[Instruction 1]:
Do these statements agree with the article below on the Human Be-In? For each, answer yes or no and quote the words from the article that settle it.
(a) The gathering took place on the Polo Fields of Golden Gate Park.
(b) Allen Ginsberg organized the Be-In together with Michael Bowen.
(c) About thirty thousand people came to the event.
[Instruction 2]:
Carry on the article below about the Human Be-In, starting right after its last sentence.

The Human Be-In: A Turning Point in Hippie Idealism
Inside the Day That United the Counterculture and Exposed a Deeper Dilemma
At 1 p.m. on January 14, 1967, on the Polo Fields of Golden Gate Park, the countercultural poet Gary Snyder lifted a conch shell and sounded it into the air.
Thirty thousand people — artists, activists, musicians, mystics — settled onto the grass. What followed was an unprecedented experiment in communal joy and the prelude to the Summer of Love.
It was called The Human Be-In: A Gathering of the Tribes.

Author Helen Perry, who attended the event, described it this way:
“It was a religious rite in which nothing particular happened. And yet it was a day that marked the end of something and the beginning of something else. There was clearly a renewal of the spirit of man.”1
Writer Hunter S. Thompson sensed the revolutionary charge of the moment:
“There was a… sense of inevitable victory over the forces of Old and Evil. Not in any mean or military sense; we didn’t need that. Our energy would simply prevail. There was no point in fighting — on our side or theirs. We had all the momentum; we were riding the crest of a high and beautiful wave.”2
But that wave would eventually break. The promised victory never arrived.
Allen Ginsberg would later call the Human Be-In “the last purely idealistic hippie event.”3
On the anniversary of the Be-In, it’s worth asking:
What happened that day? What did it spark? And what deeper lesson does it offer now, as we try to shape the next chapter of the psychedelic counterculture?
A Movement Comes Together
The Be-In was organized by artist Michael Bowen and poet Allen Cohen to mend a growing rift between two strands of the counterculture: the politically charged Berkeley New Left and the inward-looking, free-spirited world of Haight-Ashbury.

[Records of finding words and elements]

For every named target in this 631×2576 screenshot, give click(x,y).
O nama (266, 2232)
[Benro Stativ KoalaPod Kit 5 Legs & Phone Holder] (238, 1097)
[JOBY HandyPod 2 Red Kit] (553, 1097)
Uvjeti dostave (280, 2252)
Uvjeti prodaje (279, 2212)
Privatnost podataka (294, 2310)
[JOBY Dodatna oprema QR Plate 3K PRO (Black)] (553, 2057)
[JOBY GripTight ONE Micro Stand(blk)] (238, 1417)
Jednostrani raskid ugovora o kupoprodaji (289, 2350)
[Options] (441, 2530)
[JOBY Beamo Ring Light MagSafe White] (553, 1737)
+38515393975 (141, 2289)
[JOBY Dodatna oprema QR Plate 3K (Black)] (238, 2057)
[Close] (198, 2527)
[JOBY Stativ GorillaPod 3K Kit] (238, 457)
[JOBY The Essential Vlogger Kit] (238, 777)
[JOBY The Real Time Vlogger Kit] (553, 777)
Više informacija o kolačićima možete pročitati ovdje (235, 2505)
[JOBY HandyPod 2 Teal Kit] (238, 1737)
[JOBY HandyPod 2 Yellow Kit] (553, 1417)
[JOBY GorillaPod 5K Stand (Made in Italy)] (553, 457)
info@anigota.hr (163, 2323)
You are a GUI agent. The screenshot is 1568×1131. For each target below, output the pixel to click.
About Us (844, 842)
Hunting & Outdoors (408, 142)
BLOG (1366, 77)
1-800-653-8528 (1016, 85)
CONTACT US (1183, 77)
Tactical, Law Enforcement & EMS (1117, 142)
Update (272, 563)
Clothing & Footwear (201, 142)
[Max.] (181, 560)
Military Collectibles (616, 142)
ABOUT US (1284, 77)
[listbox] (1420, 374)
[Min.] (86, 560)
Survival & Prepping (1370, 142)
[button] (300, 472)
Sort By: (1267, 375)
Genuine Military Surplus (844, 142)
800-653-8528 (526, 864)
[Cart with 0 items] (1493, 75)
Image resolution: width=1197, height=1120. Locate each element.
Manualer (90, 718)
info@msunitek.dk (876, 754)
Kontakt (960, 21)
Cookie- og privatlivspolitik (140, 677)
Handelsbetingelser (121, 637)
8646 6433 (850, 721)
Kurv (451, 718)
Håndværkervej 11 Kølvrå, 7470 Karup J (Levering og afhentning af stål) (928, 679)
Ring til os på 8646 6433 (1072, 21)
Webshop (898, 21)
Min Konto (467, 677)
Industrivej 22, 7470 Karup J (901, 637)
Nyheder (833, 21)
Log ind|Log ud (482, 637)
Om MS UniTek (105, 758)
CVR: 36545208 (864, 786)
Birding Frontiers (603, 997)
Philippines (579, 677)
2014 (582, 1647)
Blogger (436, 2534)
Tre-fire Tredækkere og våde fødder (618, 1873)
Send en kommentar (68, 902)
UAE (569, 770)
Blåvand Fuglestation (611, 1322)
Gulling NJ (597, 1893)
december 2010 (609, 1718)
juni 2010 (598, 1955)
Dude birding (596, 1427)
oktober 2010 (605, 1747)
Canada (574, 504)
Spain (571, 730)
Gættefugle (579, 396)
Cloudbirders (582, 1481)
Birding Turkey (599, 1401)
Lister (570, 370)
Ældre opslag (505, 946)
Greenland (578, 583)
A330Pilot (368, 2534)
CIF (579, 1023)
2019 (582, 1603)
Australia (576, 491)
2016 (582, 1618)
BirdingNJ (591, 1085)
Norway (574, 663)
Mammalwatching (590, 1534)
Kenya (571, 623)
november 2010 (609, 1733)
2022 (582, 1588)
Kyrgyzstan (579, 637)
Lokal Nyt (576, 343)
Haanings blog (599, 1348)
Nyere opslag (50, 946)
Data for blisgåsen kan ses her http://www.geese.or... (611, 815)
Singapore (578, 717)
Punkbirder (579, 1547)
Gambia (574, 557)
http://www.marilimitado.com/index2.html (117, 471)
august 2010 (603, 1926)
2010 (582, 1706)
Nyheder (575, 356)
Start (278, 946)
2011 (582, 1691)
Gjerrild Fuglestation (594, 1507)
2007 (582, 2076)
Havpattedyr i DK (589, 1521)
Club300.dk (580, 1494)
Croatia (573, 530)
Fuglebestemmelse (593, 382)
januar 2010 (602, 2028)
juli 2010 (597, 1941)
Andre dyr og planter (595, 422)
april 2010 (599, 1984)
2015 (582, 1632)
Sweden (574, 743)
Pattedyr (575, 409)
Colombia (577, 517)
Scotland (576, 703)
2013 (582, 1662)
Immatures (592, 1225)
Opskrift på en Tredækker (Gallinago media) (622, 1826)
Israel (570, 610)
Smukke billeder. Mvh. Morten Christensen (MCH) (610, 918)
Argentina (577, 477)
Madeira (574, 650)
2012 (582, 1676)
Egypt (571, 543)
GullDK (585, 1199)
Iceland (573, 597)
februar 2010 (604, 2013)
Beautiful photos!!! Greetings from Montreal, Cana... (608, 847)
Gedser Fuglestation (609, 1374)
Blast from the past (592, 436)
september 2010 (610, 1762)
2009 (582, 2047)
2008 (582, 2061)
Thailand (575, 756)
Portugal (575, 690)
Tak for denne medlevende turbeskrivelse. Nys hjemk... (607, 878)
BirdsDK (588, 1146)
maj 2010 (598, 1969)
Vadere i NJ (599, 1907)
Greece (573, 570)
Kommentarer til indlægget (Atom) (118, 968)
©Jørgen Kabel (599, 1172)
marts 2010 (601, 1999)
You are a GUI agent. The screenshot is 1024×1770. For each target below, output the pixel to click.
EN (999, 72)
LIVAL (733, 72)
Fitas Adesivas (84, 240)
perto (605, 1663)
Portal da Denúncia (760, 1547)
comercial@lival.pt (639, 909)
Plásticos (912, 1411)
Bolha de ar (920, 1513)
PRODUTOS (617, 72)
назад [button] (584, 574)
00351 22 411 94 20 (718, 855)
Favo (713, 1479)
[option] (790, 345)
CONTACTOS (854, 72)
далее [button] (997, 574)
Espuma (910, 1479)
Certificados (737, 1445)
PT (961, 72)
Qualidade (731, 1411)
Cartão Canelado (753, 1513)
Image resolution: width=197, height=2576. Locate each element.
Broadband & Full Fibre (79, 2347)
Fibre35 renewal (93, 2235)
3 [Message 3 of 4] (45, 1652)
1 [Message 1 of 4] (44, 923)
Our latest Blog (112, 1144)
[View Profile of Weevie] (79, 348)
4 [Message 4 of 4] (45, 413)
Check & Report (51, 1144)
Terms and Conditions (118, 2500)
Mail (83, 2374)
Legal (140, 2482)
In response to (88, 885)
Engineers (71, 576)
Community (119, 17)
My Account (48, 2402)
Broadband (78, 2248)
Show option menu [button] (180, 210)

[Expected output 1]:
(a) Yes: "on the Polo Fields of Golden Gate Park"
(b) No: "The Be-In was organized by artist Michael Bowen and poet Allen Cohen"
(c) Yes: "Thirty thousand people — artists, activists, musicians, mystics — settled onto the grass."

[Expected output 2]:
Cohen put it plainly:
“The anti-war and free speech movement in Berkeley thought the Hippies were too disengaged and spaced out… The Hippies thought the anti-war movement was doomed to endless confrontations with the establishment which would recoil with violence and fascism. We decided that to strengthen the youth culture, we had to bring the two poles together.”4
The event was framed as a reunion, uniting disparate currents with shared roots: “Beats, LSD, anti-materialist, idealistic, anarchistic, surreal, Dionysian and transcendental.”5
Michael Rossman, one of the Berkeley radicals, sensed the Be-In’s deeper potential:
“The Movement had expanded beyond all political bounds and recognition, and was on some verge — perhaps premature, but real enough — of carrying us through deep transformation into a new human culture.”5
The Be-In was also a response to the recent criminalization of LSD in California. Rather than stage a traditional protest, the organizers invited people to gather and just be, demonstrating the communal ethos that the law threatened.
And lastly, it was meant as a prototype — a glimpse of what a psychedelic society might look like: non-hierarchical, communal, playful, free.
The Day Itself
Helen Perry captured the day’s improbable harmony:
“It was a medieval scene, with banners flying, bright and uncommitted; the day was miraculous, as days can be in San Francisco at their best, and the world was new and clean and pastoral.
People sat on the grass with nothing to do, sometimes moving up near to the small platform where a poetry-reading might be going on, or where a band might be playing. There was no program; it was a happening… Dogs and children pranced around in blissful abandon, and I became aware of a phenomenon that still piques my curiosity: The dogs did not get into fights, and the children did not cry.”1
Poets Allen Ginsberg, Lawrence Ferlinghetti, Gary Snyder, Michael McClure, and Lenore Kandel read aloud.
Jerry Rubin spoke against the Vietnam War. Timothy Leary unveiled his now-iconic slogan: “Turn on, tune in, drop out.”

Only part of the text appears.